1つ目は「空走行」である。これは何も持たずに走行している状態だ。「手待ち」であるケースや、次に運搬すべきものを探しながら走り回る「パトロール走行」と呼ばれるケースがある。
2つ目は「繰り返し荷役」である。3種類の異なる製品をそれぞれ格納した容器が三段重ねされていたとする。その内真ん中(中段)の容器(A)を取り出す際に、その容器(A)と同時に上に重ねられた容器(B)をフォークリフトでいったん床に下ろし、上段容器(B)を元の位置に戻すといった荷役作業が必要になる。
3つ目は「渋滞による手待ち」である。工場・倉庫内通路上で他のフォークリフトが荷役作業を行っていると、当方のフォークリフトはその通路を走行できず、いったんその場で手待ちが発生する。これが渋滞による手待ちである。
上記3つはいずれもフォークリフト作業におけるムダにあたる。特に注目して見ていただきたい。その他にも稼働分析から見えてくるムダがあるはずだ。しっかりと観察していこう。
フォークリフトでの作業に伴って発生するムダも認識しておこう。例えばフォークリフトが生産ラインサイドで部品を入れ替える際、生産作業者が手待ちになることがある。生産ラインサイドに供給する部品をフォークリフトでしか出し入れできない場合には、フォークリフトが到着するまでの間、生産作業者が手待ちになることもある。

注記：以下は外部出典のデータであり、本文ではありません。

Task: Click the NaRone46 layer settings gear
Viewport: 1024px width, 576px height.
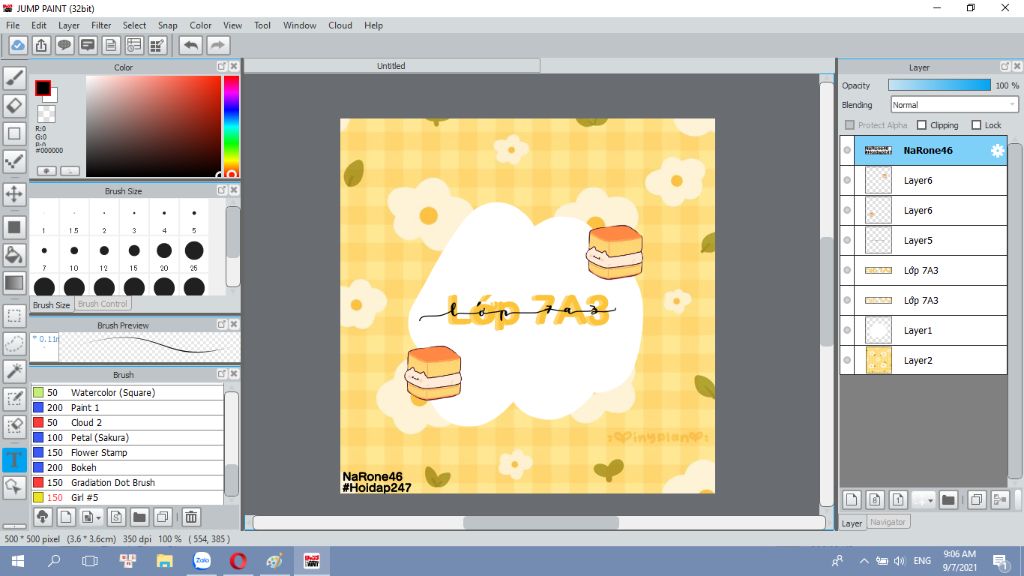Action: (x=996, y=151)
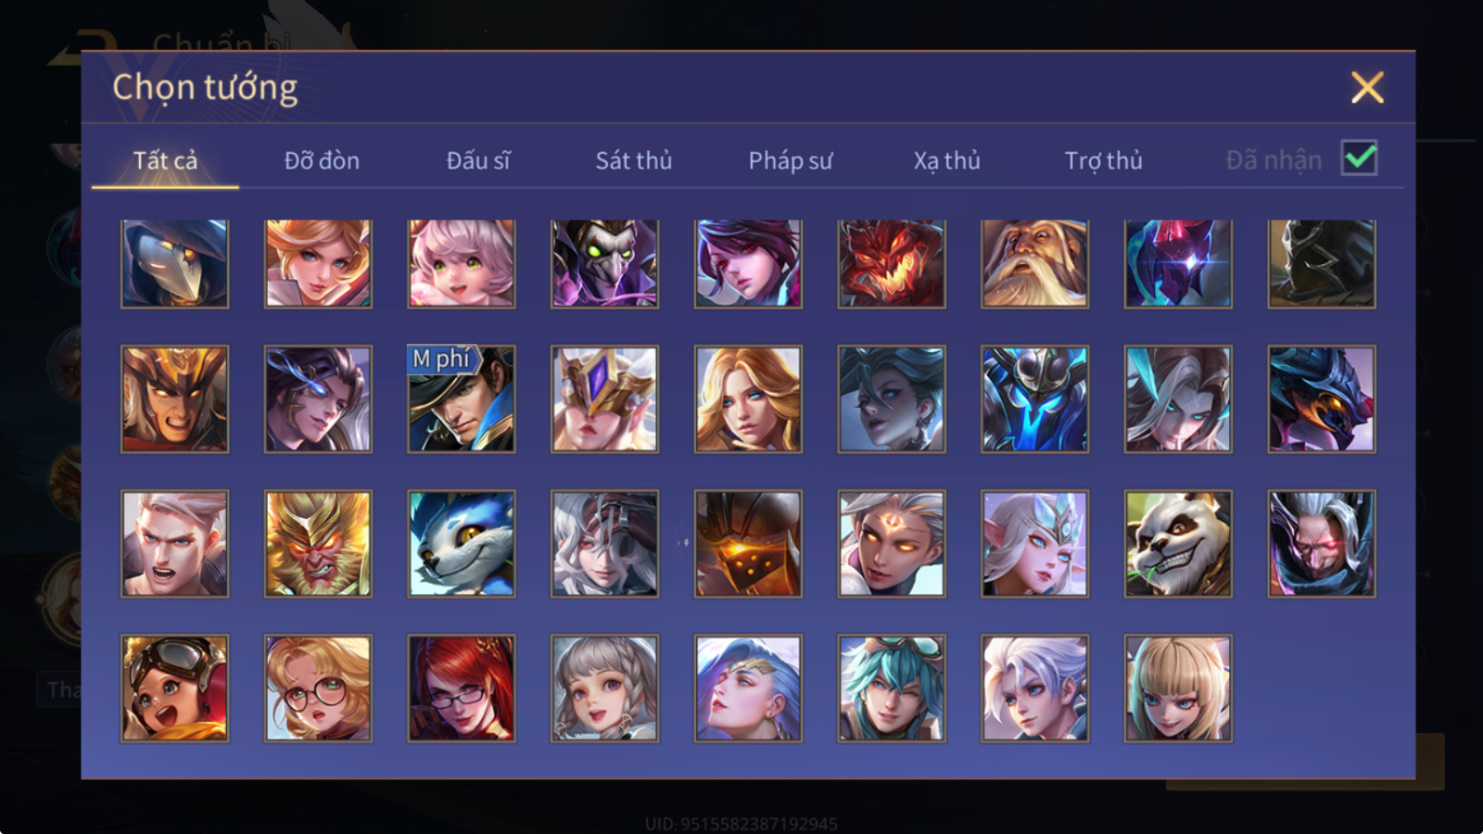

このように生産ラインへの供給設計の仕方で思わぬ生産ロスを発生させてしまうことがあるので注意が必要だ。フォークリフトにおける稼働分析結果の例を図1に示したので、参考にしていただきたい。類似した問題が皆さまの工場や倉庫にもあるかもしれない。
フォークリフトの稼働分析で見つかった問題点を一つ一つ改善していくことで、物流の生産性だけでなく、生産ラインの効率向上にもつながる。問題点と改善方策の事例を図2に示したので、こちらも参考にしていただきたい。
効率の面でもう一ついえること。それは通路の問題だ。フォークリフトが旋回するためには一定のスペースが必要となるため、通路幅が広がりやすい。無付加価値スペースである通路面積を拡大しないためには、できるだけフォークリフトを使う範囲を狭めたいものだ。
冒頭に記したように、フォークリフトは荷役機械である。扱いにあたっては安全上の配慮が欠かせない。安全上の観点から、フォークリフトを使える場所は工場や倉庫にものが入ってくるところ(入荷場)と出ていくところ(出荷場)、そして倉庫で重量ラックなど高所荷役が必要となる箇所のみに限定し、生産エリアや物流作業エリア内ではフォークリフトを使わない方向へと転換していくことも考えていこう。